* _Sözcük ve öğe konum verileri_
= = = =
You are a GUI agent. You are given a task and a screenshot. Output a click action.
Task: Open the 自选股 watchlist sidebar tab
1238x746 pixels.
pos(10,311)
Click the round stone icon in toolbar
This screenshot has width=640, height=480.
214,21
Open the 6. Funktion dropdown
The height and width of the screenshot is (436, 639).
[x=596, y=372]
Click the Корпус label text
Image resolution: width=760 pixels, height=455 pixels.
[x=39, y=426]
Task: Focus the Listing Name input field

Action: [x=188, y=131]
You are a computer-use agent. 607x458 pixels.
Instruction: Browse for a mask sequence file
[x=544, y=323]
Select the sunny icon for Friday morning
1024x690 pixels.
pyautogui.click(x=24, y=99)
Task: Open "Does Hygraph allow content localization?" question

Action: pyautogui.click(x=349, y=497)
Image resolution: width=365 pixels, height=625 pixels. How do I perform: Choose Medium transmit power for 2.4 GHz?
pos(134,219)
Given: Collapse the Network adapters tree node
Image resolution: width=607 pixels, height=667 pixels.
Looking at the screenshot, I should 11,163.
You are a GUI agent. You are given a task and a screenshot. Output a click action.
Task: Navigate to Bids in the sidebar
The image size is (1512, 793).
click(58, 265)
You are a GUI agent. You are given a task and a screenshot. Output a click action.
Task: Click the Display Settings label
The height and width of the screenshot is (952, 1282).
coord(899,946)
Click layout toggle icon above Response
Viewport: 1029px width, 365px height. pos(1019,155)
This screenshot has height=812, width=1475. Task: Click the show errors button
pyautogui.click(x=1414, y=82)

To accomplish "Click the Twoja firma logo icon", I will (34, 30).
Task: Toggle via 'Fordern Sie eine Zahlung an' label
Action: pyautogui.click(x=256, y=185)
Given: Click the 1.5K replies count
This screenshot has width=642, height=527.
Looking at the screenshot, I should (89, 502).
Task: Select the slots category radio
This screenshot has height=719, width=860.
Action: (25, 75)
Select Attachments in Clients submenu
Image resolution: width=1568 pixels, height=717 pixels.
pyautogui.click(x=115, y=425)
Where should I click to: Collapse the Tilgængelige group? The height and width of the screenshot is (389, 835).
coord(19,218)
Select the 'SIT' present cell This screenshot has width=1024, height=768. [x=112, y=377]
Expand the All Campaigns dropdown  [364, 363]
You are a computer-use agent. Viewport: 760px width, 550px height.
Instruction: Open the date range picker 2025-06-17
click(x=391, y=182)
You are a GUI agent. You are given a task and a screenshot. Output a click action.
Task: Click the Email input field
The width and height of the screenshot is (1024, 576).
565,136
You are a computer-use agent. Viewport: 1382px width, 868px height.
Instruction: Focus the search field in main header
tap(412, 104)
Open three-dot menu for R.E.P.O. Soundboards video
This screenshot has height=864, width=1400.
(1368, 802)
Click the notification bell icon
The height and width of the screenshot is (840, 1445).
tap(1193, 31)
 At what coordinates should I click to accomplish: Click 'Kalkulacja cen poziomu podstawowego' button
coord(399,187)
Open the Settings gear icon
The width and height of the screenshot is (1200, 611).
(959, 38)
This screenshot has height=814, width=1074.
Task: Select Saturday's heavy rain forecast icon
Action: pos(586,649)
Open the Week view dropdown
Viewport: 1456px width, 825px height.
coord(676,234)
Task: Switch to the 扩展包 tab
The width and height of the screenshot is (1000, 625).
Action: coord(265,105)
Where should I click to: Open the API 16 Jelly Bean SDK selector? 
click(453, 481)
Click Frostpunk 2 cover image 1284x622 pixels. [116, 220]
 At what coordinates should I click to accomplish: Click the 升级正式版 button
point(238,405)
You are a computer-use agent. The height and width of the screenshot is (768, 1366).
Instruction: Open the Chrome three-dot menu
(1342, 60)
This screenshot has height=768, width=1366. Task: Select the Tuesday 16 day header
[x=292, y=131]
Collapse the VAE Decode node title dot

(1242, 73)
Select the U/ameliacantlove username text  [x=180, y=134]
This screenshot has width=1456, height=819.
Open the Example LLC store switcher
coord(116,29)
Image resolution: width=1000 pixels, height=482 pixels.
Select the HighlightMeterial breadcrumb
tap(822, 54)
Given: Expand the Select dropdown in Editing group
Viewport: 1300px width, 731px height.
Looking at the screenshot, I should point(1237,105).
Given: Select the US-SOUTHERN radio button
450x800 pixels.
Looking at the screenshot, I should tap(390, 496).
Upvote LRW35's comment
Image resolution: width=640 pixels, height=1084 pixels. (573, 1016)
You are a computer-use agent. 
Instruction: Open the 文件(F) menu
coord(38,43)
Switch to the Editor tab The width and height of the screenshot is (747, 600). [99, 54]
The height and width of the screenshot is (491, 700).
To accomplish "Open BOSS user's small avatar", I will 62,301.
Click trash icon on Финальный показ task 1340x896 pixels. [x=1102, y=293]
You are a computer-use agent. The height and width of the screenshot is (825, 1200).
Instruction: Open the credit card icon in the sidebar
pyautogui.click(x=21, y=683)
= = = =
Yukarıdaki verinin bütün satırlarını hiçbir şeyi değiştirmeden aynen yeniden yazın.

You are a GUI agent. You are given a task and a screenshot. Output a click action.
Task: Open the 自选股 watchlist sidebar tab
1238x746 pixels.
pos(10,311)
Click the round stone icon in toolbar
This screenshot has width=640, height=480.
214,21
Open the 6. Funktion dropdown
The height and width of the screenshot is (436, 639).
[x=596, y=372]
Click the Корпус label text
Image resolution: width=760 pixels, height=455 pixels.
[x=39, y=426]
Task: Focus the Listing Name input field

Action: [x=188, y=131]
You are a computer-use agent. 607x458 pixels.
Instruction: Browse for a mask sequence file
[x=544, y=323]
Select the sunny icon for Friday morning
1024x690 pixels.
pyautogui.click(x=24, y=99)
Task: Open "Does Hygraph allow content localization?" question

Action: pyautogui.click(x=349, y=497)
Image resolution: width=365 pixels, height=625 pixels. How do I perform: Choose Medium transmit power for 2.4 GHz?
pos(134,219)
Given: Collapse the Network adapters tree node
Image resolution: width=607 pixels, height=667 pixels.
Looking at the screenshot, I should 11,163.
You are a GUI agent. You are given a task and a screenshot. Output a click action.
Task: Navigate to Bids in the sidebar
The image size is (1512, 793).
click(58, 265)
You are a GUI agent. You are given a task and a screenshot. Output a click action.
Task: Click the Display Settings label
The height and width of the screenshot is (952, 1282).
coord(899,946)
Click layout toggle icon above Response
Viewport: 1029px width, 365px height. pos(1019,155)
This screenshot has height=812, width=1475. Task: Click the show errors button
pyautogui.click(x=1414, y=82)

To accomplish "Click the Twoja firma logo icon", I will (34, 30).
Task: Toggle via 'Fordern Sie eine Zahlung an' label
Action: pyautogui.click(x=256, y=185)
Given: Click the 1.5K replies count
This screenshot has width=642, height=527.
Looking at the screenshot, I should (89, 502).
Task: Select the slots category radio
This screenshot has height=719, width=860.
Action: (25, 75)
Select Attachments in Clients submenu
Image resolution: width=1568 pixels, height=717 pixels.
pyautogui.click(x=115, y=425)
Where should I click to: Collapse the Tilgængelige group? The height and width of the screenshot is (389, 835).
coord(19,218)
Select the 'SIT' present cell This screenshot has width=1024, height=768. [x=112, y=377]
Expand the All Campaigns dropdown  [364, 363]
You are a computer-use agent. Viewport: 760px width, 550px height.
Instruction: Open the date range picker 2025-06-17
click(x=391, y=182)
You are a GUI agent. You are given a task and a screenshot. Output a click action.
Task: Click the Email input field
The width and height of the screenshot is (1024, 576).
565,136
You are a computer-use agent. Viewport: 1382px width, 868px height.
Instruction: Focus the search field in main header
tap(412, 104)
Open three-dot menu for R.E.P.O. Soundboards video
This screenshot has height=864, width=1400.
(1368, 802)
Click the notification bell icon
The height and width of the screenshot is (840, 1445).
tap(1193, 31)
 At what coordinates should I click to accomplish: Click 'Kalkulacja cen poziomu podstawowego' button
coord(399,187)
Open the Settings gear icon
The width and height of the screenshot is (1200, 611).
(959, 38)
This screenshot has height=814, width=1074.
Task: Select Saturday's heavy rain forecast icon
Action: pos(586,649)
Open the Week view dropdown
Viewport: 1456px width, 825px height.
coord(676,234)
Task: Switch to the 扩展包 tab
The width and height of the screenshot is (1000, 625).
Action: coord(265,105)
Where should I click to: Open the API 16 Jelly Bean SDK selector? 
click(453, 481)
Click Frostpunk 2 cover image 1284x622 pixels. [116, 220]
 At what coordinates should I click to accomplish: Click the 升级正式版 button
point(238,405)
You are a computer-use agent. The height and width of the screenshot is (768, 1366).
Instruction: Open the Chrome three-dot menu
(1342, 60)
This screenshot has height=768, width=1366. Task: Select the Tuesday 16 day header
[x=292, y=131]
Collapse the VAE Decode node title dot

(1242, 73)
Select the U/ameliacantlove username text  [x=180, y=134]
This screenshot has width=1456, height=819.
Open the Example LLC store switcher
coord(116,29)
Image resolution: width=1000 pixels, height=482 pixels.
Select the HighlightMeterial breadcrumb
tap(822, 54)
Given: Expand the Select dropdown in Editing group
Viewport: 1300px width, 731px height.
Looking at the screenshot, I should point(1237,105).
Given: Select the US-SOUTHERN radio button
450x800 pixels.
Looking at the screenshot, I should tap(390, 496).
Upvote LRW35's comment
Image resolution: width=640 pixels, height=1084 pixels. (573, 1016)
You are a computer-use agent. 
Instruction: Open the 文件(F) menu
coord(38,43)
Switch to the Editor tab The width and height of the screenshot is (747, 600). [99, 54]
The height and width of the screenshot is (491, 700).
To accomplish "Open BOSS user's small avatar", I will 62,301.
Click trash icon on Финальный показ task 1340x896 pixels. [x=1102, y=293]
You are a computer-use agent. The height and width of the screenshot is (825, 1200).
Instruction: Open the credit card icon in the sidebar
pyautogui.click(x=21, y=683)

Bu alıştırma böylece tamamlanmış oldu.